Save floswald/9e79f6f51c276becbd74 to your computer and use it in GitHub Desktop.
integration loops
# original version: slow
#
function integrateVbar!(ia::Int,ih::Int,ij::Int,age::Int,Gz::Array{Float64,3},Gyp::Array{Float64,3},Gs::Array{Float64,2},Gtau::Array{Float64,1},m::Model,p::Param)
# loop over conditioning states
for itau = 1:p.ntau # current tau
for ip = 1:p.np # current p
for iy = 1:p.ny # current y
for iz = 1:p.nz # current z
for is = 1:p.ns # current HHsize
# set value
tmp = 0.0
# compute current index
# idx9 returns the linear indices of the 9D-arrays m.EV or m.vbar
# (see below)
idx0 = idx9(is,iz,iy,ip,itau,ia,ih,ij,age,p)
# loop over future states
for itau1 = 1:p.ntau # future tau
for ip1 = 1:p.np # future p
for iy1 = 1:p.ny # future y
for iz1 = 1:p.nz # future z
for is1 = 1:p.ns # future HHsize
# compute future index
idx1 = idx9(is1,iz1,iy1,ip1,itau1,ia,ih,ij,age,p)
# construct sum
@inbounds tmp += m.vbar[idx1] * Gz[iz + p.nz * (iz1 + p.nz * (ij-1)-1)] * Gyp[iy + p.ny * ((ip-1) + p.np * ((iy1-1) + p.ny * ((ip1-1) + p.np * (ij-1)))) ] * Gs[is + p.ns * (is1-1)] * Gtau[itau1]
end
end
end
end
end
# assign to current index
m.EV[idx0] = tmp
end
end
end
end
end
return nothing
end
function idx9(is::Int,iz::Int,iy::Int,ip::Int,itau::Int,ia::Int,ih::Int,ij::Int,age::Int,p::Param)
r = is + p.ns * (iz + p.nz * (iy + p.ny * (ip + p.np * (itau + p.ntau * (ia + p.na * (ih + p.nh * (ij + p.nJ * (age-1)-1)-1)-1)-1)-1)-1)-1)
return r
end
# new version
# 2 secs faster
function integrateVbar!(ia::Int,ih::Int,ij::Int,age::Int,Gz::Array{Float64,3},Gyp::Array{Float64,3},Gs::Array{Float64,2},Gtau::Array{Float64,1},m::Model,p::Param)
# offsets
o_tau = 0
o_p = 0
o_y = 0
o_z = 0
o_s = 0
# factors
f_tau = 0.0
f_py = 0.0
f_z = 0.0
f_s = 0.0
# loop over conditioning states
for itau = 1:p.ntau # current tau
for ip = 1:p.np # current p
for iy = 1:p.ny # current y
for iz = 1:p.nz # current z
for is = 1:p.ns # current HHsize
# set value
tmp = 0.0
# compute current index
idx0 = idx9(is,iz,iy,ip,itau,ia,ih,ij,age,p)
# loop over future states
for itau1 = 1:p.ntau # future tau
idx1 = idx_tau(itau,ia,ih,ij,age,p)
o_tau = (idx1 + (itau1-1)) * p.np
f_tau = Gtau[itau1]
for ip1 = 1:p.np
o_p = (o_tau + (ip1-1)) * p.ny
for iy1 = 1:p.ny # future y
o_y = (o_p + (iy1-1)) * p.nz
f_py = f_tau * Gyp[iy + p.ny * ((ip-1) + p.np * ((iy1-1) + p.ny * ((ip1-1) + p.np * (ij-1)))) ]
for iz1 = 1:p.nz # future z
o_z = (o_y + (iz1-1)) * p.ns
f_z = f_py * Gz[iz + p.nz * (iz1 + p.nz * (ij-1)-1)]
for is1 = 1:p.ns # future HHsize
# construct sum
@inbounds tmp += m.vbar[o_z + is1] * Gs[is + p.ns * (is1-1)] * f_z
end
end
end
end
end
# assign to current index
m.EV[idx0] = tmp
end
end
end
end
end
return nothing
end
@tlamadon
Copy link

the multiplies are probably the most expansive things, so one thing that can speed up is to factor out the multiplications that you can.

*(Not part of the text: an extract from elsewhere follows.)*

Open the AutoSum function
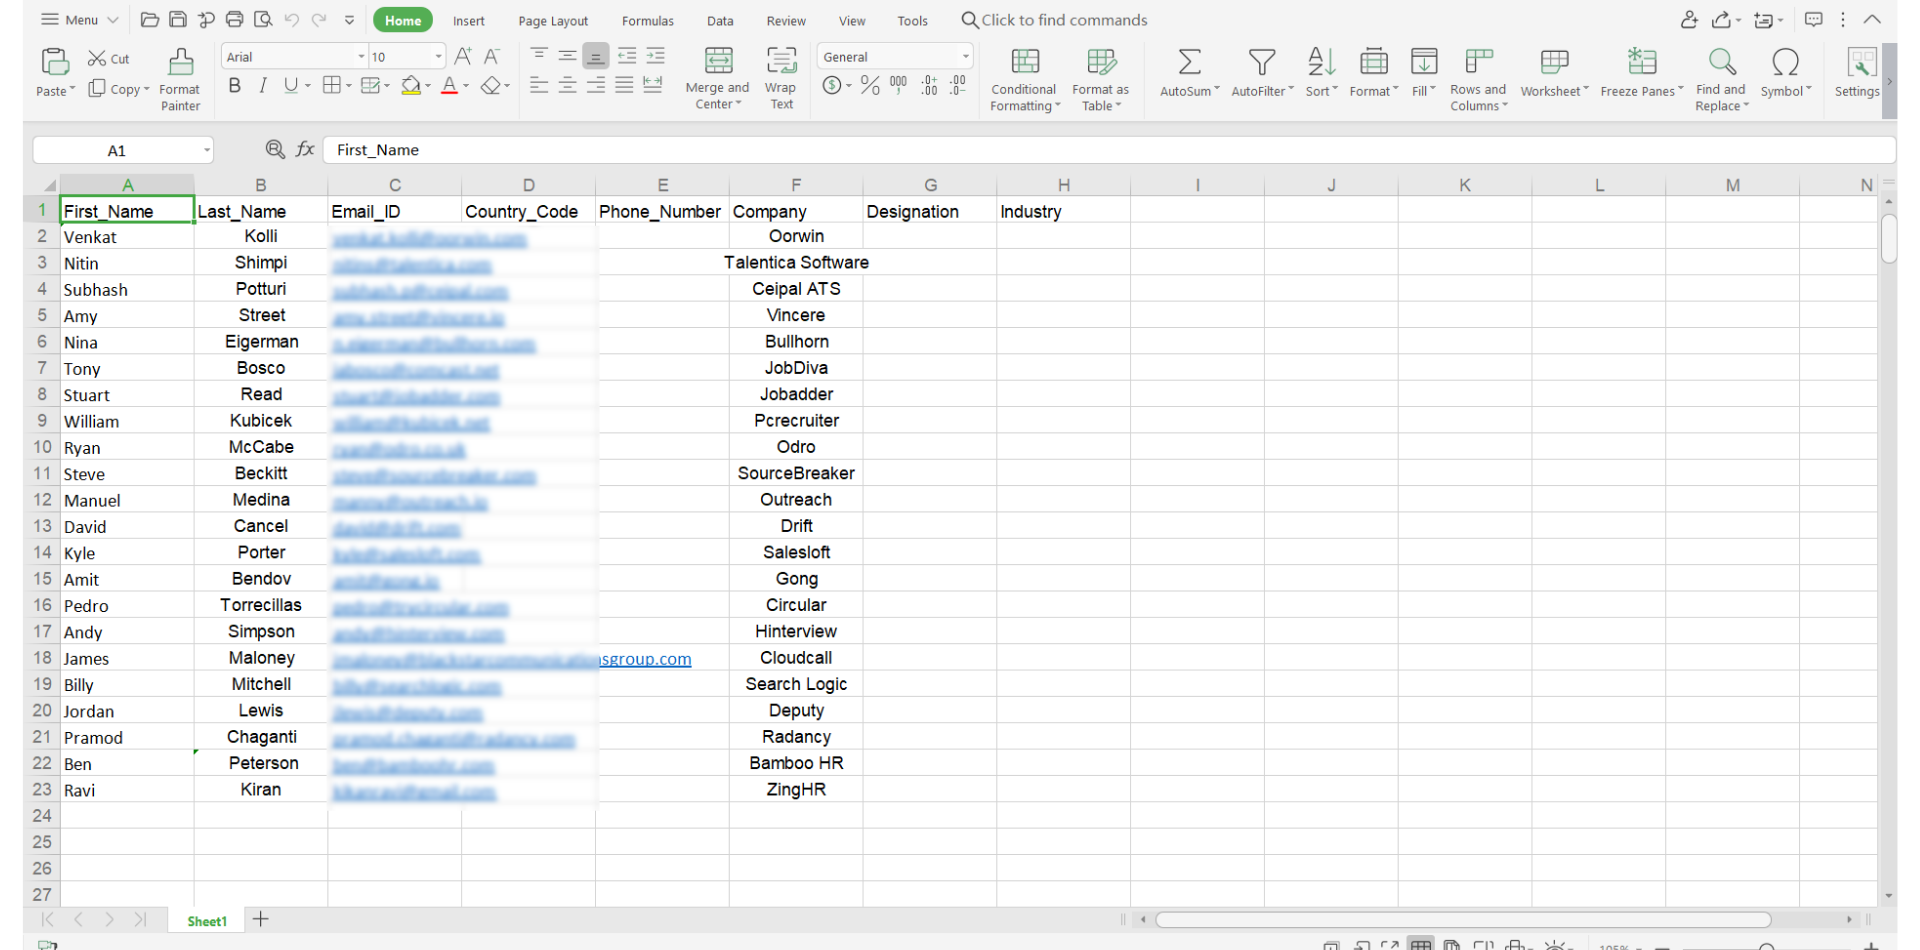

For instance, here you multiply by Gtau[itau1] within ip1, iy1, iz1,is1 but you could construct the rest of the expression first, and then comping out of the loop at line 34, just multiply that number by Gtau[itau1]. This can reduce significantly the number of multiplies. I do this things in LLMR and speeds it up.

Same thing with the construction of the index. You could make it a macro so that it is replaced at compile time. You should factor some of the multiplications to avoid doing them in the deepest part of the loop.

Finally you could try the SIMD thing, it will work on the HPC since they intel processors.

@floswald
Copy link
Author

i see! should have thought of that! doing this reduces the time in this function by a factor of 4.5!
i have a couple of places like that. cheers!

@tlamadon
Copy link

awesome!

@tlamadon
Copy link

This is something I want simple tensor to do automatically, but it is a bit tough :-)

@tlamadon
Copy link

actually, I was thinking about changing

for is1   = 1:p.ns              # future HHsize
  @inbounds tmp += m.vbar[o_z + is1] * Gs[is + p.ns * (is1-1)] * f_z
end

to

for is1   = 1:p.ns              # future HHsize
  @inbounds tmp += m.vbar[o_z + is1] * Gs[is + p.ns * (is1-1)]
end
tmp *=  f_z

this way you also save a lot of multiplies, but what you did was already saving a bunch.

I would also move the @inbound completely outside the loop. Let me send you sg that worked well for me.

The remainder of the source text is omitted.